◆ **TRY IT**
Word for word, transcribe the material below from its first line to the line with "You are a computer-use agent. Image resolution: width=1248", both included.

◆ **GIVEN DATA**
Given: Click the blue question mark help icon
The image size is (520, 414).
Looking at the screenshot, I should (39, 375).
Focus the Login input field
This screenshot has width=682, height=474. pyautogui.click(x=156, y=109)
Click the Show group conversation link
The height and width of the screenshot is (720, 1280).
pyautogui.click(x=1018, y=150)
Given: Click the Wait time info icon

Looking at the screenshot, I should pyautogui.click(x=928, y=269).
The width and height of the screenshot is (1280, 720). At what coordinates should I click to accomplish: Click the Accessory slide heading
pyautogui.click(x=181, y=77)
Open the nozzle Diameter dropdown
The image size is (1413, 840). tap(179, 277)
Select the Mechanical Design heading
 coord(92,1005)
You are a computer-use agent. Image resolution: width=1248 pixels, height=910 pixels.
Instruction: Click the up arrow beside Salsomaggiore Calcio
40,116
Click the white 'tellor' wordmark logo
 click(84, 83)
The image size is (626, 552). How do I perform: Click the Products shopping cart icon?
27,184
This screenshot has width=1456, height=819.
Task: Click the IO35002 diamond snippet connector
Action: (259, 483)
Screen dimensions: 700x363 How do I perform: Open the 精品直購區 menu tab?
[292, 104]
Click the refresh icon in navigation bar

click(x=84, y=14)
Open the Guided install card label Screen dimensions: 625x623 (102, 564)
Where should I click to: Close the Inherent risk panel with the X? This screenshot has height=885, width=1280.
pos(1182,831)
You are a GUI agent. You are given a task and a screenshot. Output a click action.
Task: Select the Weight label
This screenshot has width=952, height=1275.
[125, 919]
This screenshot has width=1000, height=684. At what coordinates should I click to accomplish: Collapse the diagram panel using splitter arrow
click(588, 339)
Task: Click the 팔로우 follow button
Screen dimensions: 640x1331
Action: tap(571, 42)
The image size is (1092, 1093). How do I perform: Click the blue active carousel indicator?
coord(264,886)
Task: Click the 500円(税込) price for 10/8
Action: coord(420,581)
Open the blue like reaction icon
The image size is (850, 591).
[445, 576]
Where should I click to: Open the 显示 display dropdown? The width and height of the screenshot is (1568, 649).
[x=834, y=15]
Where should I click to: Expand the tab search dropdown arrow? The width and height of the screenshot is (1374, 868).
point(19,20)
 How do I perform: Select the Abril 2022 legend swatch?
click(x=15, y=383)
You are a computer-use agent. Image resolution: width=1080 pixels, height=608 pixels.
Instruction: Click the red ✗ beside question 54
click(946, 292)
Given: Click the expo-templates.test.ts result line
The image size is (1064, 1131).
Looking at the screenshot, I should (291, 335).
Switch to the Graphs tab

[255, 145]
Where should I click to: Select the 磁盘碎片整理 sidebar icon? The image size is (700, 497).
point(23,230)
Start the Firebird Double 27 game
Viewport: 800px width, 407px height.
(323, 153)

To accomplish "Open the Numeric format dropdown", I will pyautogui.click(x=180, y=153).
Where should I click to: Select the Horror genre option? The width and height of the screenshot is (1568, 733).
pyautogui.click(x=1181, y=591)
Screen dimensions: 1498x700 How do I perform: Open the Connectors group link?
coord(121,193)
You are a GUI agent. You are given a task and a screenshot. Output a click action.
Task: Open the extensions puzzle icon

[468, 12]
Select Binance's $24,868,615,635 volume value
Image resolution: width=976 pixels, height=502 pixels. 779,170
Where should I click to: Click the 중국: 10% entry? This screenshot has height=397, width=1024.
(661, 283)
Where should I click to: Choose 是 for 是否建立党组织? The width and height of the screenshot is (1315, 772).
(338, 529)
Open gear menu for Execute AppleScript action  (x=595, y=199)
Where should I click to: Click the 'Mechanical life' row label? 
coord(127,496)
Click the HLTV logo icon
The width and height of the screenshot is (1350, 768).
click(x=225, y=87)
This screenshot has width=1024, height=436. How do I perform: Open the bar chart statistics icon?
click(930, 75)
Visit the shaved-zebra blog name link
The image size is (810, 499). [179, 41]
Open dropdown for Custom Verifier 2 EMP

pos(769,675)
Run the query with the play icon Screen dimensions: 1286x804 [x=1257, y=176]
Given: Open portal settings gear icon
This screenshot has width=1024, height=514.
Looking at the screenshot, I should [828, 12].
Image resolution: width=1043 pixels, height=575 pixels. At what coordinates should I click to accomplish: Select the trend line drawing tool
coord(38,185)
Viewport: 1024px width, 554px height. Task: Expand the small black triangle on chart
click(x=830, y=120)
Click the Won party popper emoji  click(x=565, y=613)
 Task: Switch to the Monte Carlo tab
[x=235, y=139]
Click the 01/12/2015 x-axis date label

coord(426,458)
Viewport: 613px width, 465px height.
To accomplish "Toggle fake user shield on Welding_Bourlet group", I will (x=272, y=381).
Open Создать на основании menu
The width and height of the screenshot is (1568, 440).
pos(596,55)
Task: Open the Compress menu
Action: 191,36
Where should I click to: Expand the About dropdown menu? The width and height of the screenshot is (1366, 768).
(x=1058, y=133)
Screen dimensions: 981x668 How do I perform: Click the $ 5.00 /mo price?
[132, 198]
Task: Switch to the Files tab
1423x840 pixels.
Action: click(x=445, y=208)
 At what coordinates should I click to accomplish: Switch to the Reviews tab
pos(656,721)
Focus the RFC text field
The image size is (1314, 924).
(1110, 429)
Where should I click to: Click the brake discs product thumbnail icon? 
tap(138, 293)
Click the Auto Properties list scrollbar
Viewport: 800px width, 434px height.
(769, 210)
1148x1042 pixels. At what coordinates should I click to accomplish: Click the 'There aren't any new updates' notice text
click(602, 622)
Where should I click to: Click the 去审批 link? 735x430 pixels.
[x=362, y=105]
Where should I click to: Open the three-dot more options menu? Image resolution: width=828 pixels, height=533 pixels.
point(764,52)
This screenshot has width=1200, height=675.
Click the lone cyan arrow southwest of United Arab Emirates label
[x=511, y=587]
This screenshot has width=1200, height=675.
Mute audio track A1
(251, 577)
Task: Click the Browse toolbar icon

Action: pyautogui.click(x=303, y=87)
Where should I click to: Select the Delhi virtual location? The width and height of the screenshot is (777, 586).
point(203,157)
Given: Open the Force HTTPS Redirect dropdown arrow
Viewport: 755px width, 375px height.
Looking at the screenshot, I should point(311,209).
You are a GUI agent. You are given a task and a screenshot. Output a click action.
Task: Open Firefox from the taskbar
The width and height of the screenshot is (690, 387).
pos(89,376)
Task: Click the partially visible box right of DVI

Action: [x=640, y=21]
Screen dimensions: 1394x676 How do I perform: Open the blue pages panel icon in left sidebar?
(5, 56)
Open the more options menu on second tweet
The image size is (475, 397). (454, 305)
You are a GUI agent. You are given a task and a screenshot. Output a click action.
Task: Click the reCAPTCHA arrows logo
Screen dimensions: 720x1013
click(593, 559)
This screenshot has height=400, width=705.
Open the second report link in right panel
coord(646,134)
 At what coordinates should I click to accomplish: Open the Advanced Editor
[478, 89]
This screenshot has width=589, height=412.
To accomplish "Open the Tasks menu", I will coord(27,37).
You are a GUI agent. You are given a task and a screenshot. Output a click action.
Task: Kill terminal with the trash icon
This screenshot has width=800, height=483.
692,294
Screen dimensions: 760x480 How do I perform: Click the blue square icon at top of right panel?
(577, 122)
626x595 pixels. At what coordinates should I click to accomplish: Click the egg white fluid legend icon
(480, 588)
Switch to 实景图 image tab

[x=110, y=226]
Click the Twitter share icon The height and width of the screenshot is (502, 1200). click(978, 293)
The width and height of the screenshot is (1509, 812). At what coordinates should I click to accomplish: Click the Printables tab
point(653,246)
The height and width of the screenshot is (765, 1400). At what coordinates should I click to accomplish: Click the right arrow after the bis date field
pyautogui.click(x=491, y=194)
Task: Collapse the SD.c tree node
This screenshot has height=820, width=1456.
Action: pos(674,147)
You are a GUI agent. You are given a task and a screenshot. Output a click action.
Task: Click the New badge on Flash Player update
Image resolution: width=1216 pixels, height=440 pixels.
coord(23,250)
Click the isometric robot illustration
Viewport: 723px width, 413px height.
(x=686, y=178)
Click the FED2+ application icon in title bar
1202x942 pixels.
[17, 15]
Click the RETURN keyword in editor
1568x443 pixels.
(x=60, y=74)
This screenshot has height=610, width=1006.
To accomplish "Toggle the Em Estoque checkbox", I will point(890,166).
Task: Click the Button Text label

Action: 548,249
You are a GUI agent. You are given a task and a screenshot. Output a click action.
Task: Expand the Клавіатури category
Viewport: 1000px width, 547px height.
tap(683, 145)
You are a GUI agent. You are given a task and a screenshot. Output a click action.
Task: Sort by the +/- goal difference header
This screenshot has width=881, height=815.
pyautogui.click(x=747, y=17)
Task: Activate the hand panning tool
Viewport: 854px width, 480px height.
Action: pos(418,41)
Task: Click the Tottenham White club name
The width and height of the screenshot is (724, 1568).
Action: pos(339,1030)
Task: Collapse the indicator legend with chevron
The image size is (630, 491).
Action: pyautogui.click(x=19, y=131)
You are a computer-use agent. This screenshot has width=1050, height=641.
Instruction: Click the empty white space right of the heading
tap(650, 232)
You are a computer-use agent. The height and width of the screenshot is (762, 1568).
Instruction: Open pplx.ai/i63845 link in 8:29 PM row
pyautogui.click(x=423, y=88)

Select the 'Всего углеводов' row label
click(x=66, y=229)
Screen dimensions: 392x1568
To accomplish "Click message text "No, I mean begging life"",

◆ **OUTPUT OF THE TASK**
Given: Click the blue question mark help icon
The image size is (520, 414).
Looking at the screenshot, I should (39, 375).
Focus the Login input field
This screenshot has width=682, height=474. pyautogui.click(x=156, y=109)
Click the Show group conversation link
The height and width of the screenshot is (720, 1280).
pyautogui.click(x=1018, y=150)
Given: Click the Wait time info icon

Looking at the screenshot, I should pyautogui.click(x=928, y=269).
The width and height of the screenshot is (1280, 720). At what coordinates should I click to accomplish: Click the Accessory slide heading
pyautogui.click(x=181, y=77)
Open the nozzle Diameter dropdown
The image size is (1413, 840). tap(179, 277)
Select the Mechanical Design heading
 coord(92,1005)
You are a computer-use agent. Image resolution: width=1248 pixels, height=910 pixels.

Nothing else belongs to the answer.